* **Brontekst**:
——————————
GRONINGER Brieven
Uneven
Amice frater. Ik stelde U voor, dat wij nog wat met elkander zouden praten over de Kerk. Over de kerk wordt in onze dag zeer veel gesproken, maar dan zó, dat uit alles blijkt, dat men bang is voor de kerk. Ook de kerkelijke mens.
De Kerk, dat is natuurlijk niet iets, dat zich met die naam bedekt, zoals onze vaderen het zeiden in de gehoorzame belijdenis.
De Kerk is daar, waar haar Koning en Heer Zijn gelovige gehoorzame kinderen vergadert en waar is de volle verkondiging van Zijn Woord, dat Hij ter verkondiging aan Zijn dienaren heeft gegeven.
Wij zeggen dan de levende verkondiging, d.i. de eis voor gans ons leven, het leven, waarin onze God ons geplaatst heeft.
——————————
* **Opdracht**: Schrijf de brief over de kerk verder, te beginnen na de laatste zin.

* **Verzamelde gegevens**:
——————————
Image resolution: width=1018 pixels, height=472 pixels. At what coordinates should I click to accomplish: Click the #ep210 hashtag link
——————————
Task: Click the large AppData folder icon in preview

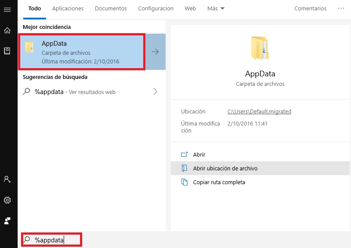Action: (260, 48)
——————————
* **Uitwerking**:
Ds Sikkel werd niet moede ons duidelijk te maken, dat wij goed moeten onderscheiden — niet scheiden — het Woord Gods en Zijn verkondiging door Zijn kerk, door de bedienaren des Woords.
Wanneer, zo zei hij het, die bediening een nadere omschrijving is van hetgeen wij daarin zouden kunnen lezen, zó dus, dat de preek in alle eeuw gelijk zoude
zijn, dan werd wel het Woord gebracht maar Zijn eis voor onze dag verwaarloosd. En dan zou het beter zijn, dat de prediker niets anders deed dan dat Woord voorlezen, omdat de Geest des Heren het altijd beter heeft gezegd, dat enig mens dat tan „verklaren", d.w.z. met zijn eigen woorden weergeven.
Ook gaat het niet aan, dat wij zeggen: wij zullen de hoofdzaak vermelden, en dan inzonderheid uit het Nieuwe Testament, het belangrijkste: dus een keuze doen naar onze wil, of onze gemakzucht, of onze vrees voor mensen, want het is toch wel heel brutaal voor een mensenkind, als het bepaalt, wat nu wezenlijk van belang is in het Woord Gods en wat niet, en dus wel verwaarloosd kan worden.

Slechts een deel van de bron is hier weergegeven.